So far he's just hanging out at the back of the tank - I think I might try and feed him again today and see how he goes with attempting to eat. He kinda just looks like he's hanging in there - poor guy.

Here's a pic of the lump on his face near his gill - it's that silver patch (sorry for the poor picture quality - he's a nightmare to photograph even though he's hardly even moving); the lump isn't a growth on top of his scales, more like it's a lump from under his scales - which is why I had originally though it to be a tumor - unless I'm wrong?

Again, thanks everyone who commented previously with their thoughts, advice etc.


----------



## Kim (Apr 30, 2008)

That could definitely be a tumor. Unfortunately, what we'd do for any other kind of pet would be a biopsy, which probably isn't an option here.
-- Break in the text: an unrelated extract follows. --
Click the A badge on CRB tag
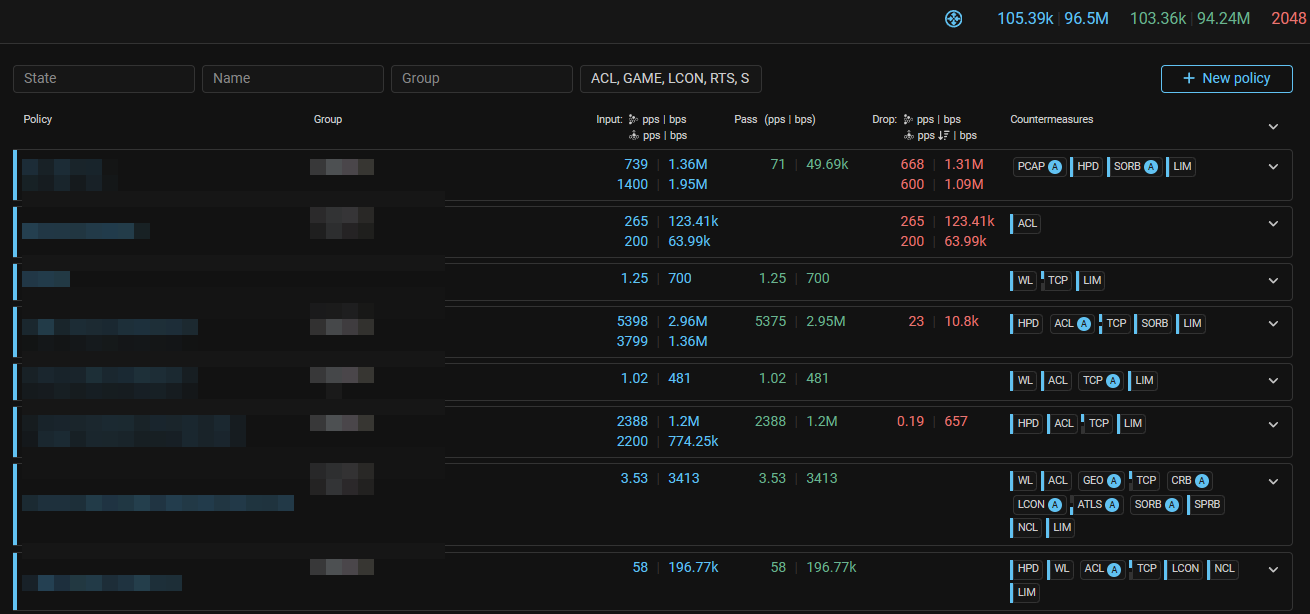 coord(1201,481)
I'd just keep an eye on it because honestly, there isn't much else you can do.

Are his fins getting any better? Worse? Staying about the same? I don't think it is fungal since true fungal infections are relatively rare and he doesn't show any of the cottony growths characteristic of fungal infections. I also think the patches on his side are just his coloration based on the pictures. I would hold off on using the Fungonex again. In fact, that actually may be making him feel worse (not your fault). The problem with fungal infections is that fungi are eukaryotes just like animals. Thus, drugs that target fungal cells also tend to be damaging to the host. Bacteria, on the other hand, are prokaryotes. They have many different cellular processes when compared to animal cells, so antibiotics can target processes which occur only in the bacterial cell, leaving the host cells unharmed. How long has he been off the Fungonex and have you seen any improvement in his activity level/hunger level?
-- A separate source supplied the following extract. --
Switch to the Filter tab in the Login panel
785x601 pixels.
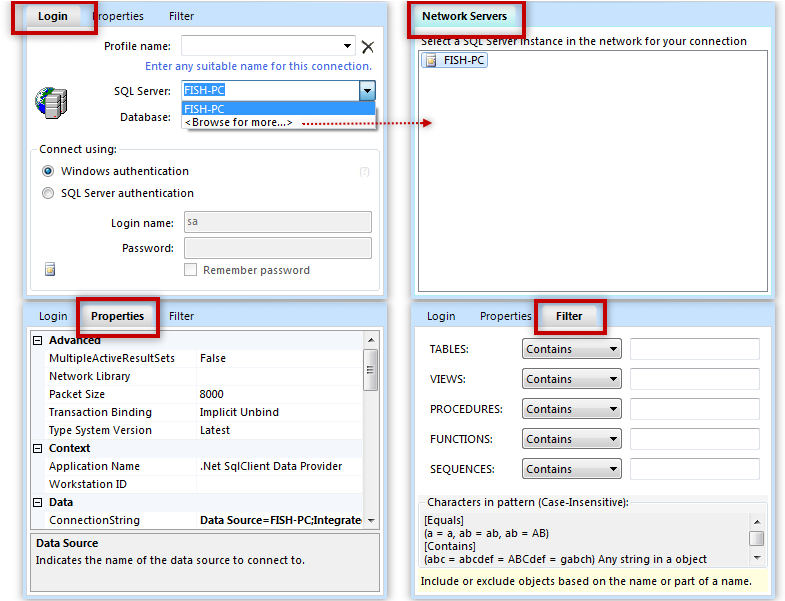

Essentially, it looks like he has a lot going on. That tumor on his gill plate (assuming it is a tumor) could be the root cause of his problems, or we may be looking at some kind of systemic infection and that may not be a tumor at all. I'd probably just keep him in nice, clean water with aquarium salt for a few days and see if he improves. We could try some antibiotics (I'd probably recommend nitrofurazone or kanamycin), but sometimes when a fish has other internal problems the fin rot is a secondary problem and will only improve when the general health of the animal improves. Now, this is my advice assuming that his fins haven't changed since you got him. If the fin rot has been getting progressively worse, however, I would recommend starting him on antibiotics now.


----------



## FrostPixie (May 10, 2015)

Kim said:


> That could definitely be a tumor. Unfortunately, what we'd do for any other kind of pet would be a biopsy, which probably isn't an option here. I'd just keep an eye on it because honestly, there isn't much else you can do.
> 
> Are his fins getting any better? Worse? Staying about the same? I don't think it is fungal since true fungal infections are relatively rare and he doesn't show any of the cottony growths characteristic of fungal infections. I also think the patches on his side are just his coloration based on the pictures. I would hold off on using the Fungonex again. In fact, that actually may be making him feel worse (not your fault). The problem with fungal infections is that fungi are eukaryotes just like animals. Thus, drugs that target fungal cells also tend to be damaging to the host. Bacteria, on the other hand, are prokaryotes. They have many different cellular processes when compared to animal cells, so antibiotics can target processes which occur only in the bacterial cell, leaving the host cells unharmed. How long has he been off the Fungonex and have you seen any improvement in his activity level/hunger level?
> 
> Essentially, it looks like he has a lot going on. That tumor on his gill plate (assuming it is a tumor) could be the root cause of his problems, or we may be looking at some kind of systemic infection and that may not be a tumor at all. I'd probably just keep him in nice, clean water with aquarium salt for a few days and see if he improves. We could try some antibiotics (I'd probably recommend nitrofurazone or kanamycin), but sometimes when a fish has other internal problems the fin rot is a secondary problem and will only improve when the general health of the animal improves. Now, this is my advice assuming that his fins haven't changed since you got him. If the fin rot has been getting progressively worse, however, I would recommend starting him on antibiotics now.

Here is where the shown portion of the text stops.